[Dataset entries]

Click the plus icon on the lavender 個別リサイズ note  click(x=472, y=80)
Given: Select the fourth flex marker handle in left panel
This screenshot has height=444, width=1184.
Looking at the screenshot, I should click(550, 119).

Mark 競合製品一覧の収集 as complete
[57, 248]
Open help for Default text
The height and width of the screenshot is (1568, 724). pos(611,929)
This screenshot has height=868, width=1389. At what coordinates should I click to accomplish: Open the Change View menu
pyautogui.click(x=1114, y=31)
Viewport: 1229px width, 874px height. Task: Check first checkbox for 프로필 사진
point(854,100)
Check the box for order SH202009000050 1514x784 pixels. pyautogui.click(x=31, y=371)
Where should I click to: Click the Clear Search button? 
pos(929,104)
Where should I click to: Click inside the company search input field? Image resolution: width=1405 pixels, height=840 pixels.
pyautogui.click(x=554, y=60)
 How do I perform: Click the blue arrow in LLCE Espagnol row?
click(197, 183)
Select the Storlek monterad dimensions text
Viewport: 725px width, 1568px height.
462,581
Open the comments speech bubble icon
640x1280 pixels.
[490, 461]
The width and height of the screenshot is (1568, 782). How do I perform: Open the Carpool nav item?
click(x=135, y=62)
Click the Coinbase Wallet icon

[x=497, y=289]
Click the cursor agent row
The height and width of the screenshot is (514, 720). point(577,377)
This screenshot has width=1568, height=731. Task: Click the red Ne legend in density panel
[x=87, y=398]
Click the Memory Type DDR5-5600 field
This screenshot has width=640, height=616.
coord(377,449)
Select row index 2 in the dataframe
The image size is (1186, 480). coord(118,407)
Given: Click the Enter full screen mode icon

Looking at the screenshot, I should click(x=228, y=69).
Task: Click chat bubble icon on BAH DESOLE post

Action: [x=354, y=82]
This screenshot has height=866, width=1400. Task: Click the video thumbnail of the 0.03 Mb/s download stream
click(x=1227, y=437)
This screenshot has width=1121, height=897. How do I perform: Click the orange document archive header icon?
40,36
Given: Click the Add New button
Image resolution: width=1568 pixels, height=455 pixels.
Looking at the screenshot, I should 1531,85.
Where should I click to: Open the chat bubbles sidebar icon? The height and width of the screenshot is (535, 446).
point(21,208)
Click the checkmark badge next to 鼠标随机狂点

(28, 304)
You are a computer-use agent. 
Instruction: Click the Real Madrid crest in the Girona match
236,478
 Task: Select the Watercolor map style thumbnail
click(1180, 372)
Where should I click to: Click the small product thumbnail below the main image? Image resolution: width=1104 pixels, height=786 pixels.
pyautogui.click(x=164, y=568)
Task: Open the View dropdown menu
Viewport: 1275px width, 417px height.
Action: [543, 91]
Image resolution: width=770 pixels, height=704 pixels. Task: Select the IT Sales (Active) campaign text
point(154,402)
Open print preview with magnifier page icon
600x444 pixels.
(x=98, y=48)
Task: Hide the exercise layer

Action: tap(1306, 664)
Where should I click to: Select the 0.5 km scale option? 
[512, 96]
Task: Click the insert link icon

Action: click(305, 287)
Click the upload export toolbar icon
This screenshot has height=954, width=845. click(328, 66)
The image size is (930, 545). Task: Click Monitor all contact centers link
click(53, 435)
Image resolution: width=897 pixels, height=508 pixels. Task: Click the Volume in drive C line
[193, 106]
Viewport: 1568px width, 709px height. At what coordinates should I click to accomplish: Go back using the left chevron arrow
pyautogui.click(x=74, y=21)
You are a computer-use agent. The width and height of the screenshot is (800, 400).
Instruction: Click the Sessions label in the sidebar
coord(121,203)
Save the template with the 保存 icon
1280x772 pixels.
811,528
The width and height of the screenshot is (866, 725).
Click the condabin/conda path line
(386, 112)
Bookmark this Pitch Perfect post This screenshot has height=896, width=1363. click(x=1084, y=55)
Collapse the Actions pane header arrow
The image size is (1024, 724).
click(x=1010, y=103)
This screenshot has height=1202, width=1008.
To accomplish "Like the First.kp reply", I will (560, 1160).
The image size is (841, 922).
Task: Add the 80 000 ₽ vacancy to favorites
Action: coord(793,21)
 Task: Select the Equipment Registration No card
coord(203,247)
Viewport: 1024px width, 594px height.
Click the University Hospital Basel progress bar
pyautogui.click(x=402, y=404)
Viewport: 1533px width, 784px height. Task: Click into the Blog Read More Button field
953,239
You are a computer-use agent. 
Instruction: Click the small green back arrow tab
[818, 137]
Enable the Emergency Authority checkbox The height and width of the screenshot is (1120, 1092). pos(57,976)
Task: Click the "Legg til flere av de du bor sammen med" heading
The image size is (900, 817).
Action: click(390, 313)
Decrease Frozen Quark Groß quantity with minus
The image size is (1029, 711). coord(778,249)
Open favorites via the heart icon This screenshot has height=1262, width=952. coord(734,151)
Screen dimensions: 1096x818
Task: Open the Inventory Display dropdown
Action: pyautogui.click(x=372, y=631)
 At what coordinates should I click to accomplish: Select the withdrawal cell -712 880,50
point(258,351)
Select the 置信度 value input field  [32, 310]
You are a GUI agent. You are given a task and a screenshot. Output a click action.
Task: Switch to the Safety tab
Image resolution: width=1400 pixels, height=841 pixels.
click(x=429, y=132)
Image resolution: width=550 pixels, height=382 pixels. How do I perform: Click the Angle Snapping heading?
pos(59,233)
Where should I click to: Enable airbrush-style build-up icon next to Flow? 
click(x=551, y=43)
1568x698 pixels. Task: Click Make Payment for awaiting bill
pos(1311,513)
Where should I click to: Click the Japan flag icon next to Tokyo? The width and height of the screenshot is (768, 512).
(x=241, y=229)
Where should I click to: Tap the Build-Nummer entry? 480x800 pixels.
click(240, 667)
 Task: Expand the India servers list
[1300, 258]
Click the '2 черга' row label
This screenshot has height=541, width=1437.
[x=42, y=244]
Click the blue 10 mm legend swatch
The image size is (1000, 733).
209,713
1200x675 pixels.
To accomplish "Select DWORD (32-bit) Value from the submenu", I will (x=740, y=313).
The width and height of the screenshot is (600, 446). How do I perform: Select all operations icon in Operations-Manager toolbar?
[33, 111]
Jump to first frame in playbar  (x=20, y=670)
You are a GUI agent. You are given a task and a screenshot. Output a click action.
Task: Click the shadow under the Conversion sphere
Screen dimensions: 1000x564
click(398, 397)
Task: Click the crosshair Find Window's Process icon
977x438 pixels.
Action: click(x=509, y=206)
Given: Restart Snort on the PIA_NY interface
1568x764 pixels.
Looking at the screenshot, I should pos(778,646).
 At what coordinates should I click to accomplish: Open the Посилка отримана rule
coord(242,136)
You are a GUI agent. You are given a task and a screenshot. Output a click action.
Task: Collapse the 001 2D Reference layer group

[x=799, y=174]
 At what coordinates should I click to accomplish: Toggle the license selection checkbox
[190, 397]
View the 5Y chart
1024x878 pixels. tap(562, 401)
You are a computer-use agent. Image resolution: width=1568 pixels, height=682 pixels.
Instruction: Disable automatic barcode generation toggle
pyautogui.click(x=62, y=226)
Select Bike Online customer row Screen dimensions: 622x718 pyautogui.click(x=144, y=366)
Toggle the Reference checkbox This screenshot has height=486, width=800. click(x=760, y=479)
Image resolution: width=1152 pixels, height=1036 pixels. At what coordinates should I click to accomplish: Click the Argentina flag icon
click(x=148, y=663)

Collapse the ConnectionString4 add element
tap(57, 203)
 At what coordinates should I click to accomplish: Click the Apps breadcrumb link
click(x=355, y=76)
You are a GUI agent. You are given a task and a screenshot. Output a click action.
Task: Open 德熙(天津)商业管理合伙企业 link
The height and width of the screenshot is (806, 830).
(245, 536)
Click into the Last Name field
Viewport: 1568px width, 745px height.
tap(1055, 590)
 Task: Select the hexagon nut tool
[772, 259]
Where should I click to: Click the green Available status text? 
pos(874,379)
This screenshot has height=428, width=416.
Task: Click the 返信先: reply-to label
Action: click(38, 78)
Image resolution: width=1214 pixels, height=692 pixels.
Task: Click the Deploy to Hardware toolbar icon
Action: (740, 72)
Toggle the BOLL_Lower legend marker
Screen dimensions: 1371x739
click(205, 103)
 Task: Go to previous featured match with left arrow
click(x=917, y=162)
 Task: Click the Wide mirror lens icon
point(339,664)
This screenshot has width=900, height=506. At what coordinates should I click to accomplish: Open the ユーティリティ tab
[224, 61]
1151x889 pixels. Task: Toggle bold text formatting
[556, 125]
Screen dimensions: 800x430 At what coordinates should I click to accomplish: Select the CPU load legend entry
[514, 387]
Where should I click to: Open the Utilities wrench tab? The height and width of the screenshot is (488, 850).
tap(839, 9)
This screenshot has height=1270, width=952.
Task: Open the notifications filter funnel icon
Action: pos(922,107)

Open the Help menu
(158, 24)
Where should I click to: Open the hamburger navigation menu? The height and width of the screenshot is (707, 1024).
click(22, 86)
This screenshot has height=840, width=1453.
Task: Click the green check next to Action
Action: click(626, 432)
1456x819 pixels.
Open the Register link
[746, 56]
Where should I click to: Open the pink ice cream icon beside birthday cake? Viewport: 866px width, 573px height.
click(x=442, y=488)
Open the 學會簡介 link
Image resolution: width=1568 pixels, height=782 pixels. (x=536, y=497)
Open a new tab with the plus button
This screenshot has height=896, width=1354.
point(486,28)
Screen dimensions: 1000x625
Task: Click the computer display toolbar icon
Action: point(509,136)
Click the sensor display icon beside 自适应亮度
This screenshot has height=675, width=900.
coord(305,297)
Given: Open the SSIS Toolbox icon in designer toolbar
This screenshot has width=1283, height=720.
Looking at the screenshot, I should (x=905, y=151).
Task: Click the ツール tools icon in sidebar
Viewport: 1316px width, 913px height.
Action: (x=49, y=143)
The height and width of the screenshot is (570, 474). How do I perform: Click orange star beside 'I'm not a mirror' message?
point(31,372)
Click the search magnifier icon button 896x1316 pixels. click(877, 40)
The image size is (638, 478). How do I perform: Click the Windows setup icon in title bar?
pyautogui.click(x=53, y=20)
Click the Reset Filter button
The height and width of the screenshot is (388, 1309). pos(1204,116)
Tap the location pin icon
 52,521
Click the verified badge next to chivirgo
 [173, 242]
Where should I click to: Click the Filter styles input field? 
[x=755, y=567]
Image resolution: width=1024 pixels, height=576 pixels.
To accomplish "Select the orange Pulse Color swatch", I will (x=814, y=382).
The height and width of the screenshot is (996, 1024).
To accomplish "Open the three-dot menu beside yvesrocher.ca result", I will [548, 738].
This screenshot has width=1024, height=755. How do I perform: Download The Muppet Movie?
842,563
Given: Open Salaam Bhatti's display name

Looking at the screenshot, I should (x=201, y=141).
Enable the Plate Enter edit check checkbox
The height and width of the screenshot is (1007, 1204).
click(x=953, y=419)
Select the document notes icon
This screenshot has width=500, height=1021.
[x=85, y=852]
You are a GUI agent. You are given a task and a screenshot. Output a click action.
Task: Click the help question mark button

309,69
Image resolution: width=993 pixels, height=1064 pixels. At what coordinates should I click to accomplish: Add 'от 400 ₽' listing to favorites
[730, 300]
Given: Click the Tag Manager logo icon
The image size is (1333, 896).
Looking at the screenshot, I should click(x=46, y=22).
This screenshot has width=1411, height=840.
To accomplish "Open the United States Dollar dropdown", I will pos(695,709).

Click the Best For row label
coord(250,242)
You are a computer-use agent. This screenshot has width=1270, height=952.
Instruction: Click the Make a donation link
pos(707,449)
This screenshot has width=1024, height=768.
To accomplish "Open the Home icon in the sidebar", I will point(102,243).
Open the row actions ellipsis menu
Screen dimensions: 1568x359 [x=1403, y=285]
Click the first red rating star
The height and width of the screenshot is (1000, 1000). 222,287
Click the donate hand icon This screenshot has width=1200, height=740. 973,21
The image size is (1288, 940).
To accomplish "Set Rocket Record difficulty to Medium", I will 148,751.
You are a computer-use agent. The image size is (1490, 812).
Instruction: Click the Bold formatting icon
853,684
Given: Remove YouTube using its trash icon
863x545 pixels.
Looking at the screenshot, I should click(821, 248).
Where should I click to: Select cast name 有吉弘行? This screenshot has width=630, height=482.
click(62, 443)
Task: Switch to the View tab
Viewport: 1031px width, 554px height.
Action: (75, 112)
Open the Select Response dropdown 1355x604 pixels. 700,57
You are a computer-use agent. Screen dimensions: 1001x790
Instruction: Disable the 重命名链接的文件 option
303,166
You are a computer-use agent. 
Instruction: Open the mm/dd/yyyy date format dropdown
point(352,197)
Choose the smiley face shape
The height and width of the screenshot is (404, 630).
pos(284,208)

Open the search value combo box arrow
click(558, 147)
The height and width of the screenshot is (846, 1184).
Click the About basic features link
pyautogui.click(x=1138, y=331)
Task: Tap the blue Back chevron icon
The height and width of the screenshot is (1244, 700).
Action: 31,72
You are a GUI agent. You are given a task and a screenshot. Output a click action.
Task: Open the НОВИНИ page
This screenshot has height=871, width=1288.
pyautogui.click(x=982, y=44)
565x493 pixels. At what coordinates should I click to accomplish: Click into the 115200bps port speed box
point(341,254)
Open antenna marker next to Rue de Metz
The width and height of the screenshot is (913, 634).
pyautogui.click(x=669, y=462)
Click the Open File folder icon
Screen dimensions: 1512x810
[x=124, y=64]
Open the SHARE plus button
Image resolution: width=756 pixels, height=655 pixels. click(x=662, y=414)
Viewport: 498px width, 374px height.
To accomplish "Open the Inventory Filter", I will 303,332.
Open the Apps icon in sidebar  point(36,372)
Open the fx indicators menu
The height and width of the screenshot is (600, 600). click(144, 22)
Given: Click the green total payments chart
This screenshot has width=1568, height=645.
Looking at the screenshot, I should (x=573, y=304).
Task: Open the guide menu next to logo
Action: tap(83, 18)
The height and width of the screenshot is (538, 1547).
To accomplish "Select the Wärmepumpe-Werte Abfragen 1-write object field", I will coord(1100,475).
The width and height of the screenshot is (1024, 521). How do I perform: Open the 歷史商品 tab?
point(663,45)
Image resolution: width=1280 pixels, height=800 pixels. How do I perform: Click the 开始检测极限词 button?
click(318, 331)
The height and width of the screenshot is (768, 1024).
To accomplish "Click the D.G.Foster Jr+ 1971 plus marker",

▸ **EXERCISE DESCRIPTION**:
Return exactly the lines above from the line that has "Where should I click to: Select the" through the line that has "Bookmark this Pitch", inclusive, and nothing else.

▸ **WRITTEN SOLUTION**:
Where should I click to: Select the 0.5 km scale option? 
[512, 96]
Task: Click the insert link icon

Action: click(305, 287)
Click the upload export toolbar icon
This screenshot has height=954, width=845. click(328, 66)
The image size is (930, 545). Task: Click Monitor all contact centers link
click(53, 435)
Image resolution: width=897 pixels, height=508 pixels. Task: Click the Volume in drive C line
[193, 106]
Viewport: 1568px width, 709px height. At what coordinates should I click to accomplish: Go back using the left chevron arrow
pyautogui.click(x=74, y=21)
You are a computer-use agent. The width and height of the screenshot is (800, 400).
Instruction: Click the Sessions label in the sidebar
coord(121,203)
Save the template with the 保存 icon
1280x772 pixels.
811,528
The width and height of the screenshot is (866, 725).
Click the condabin/conda path line
(386, 112)
Bookmark this Pitch Perfect post This screenshot has height=896, width=1363. click(x=1084, y=55)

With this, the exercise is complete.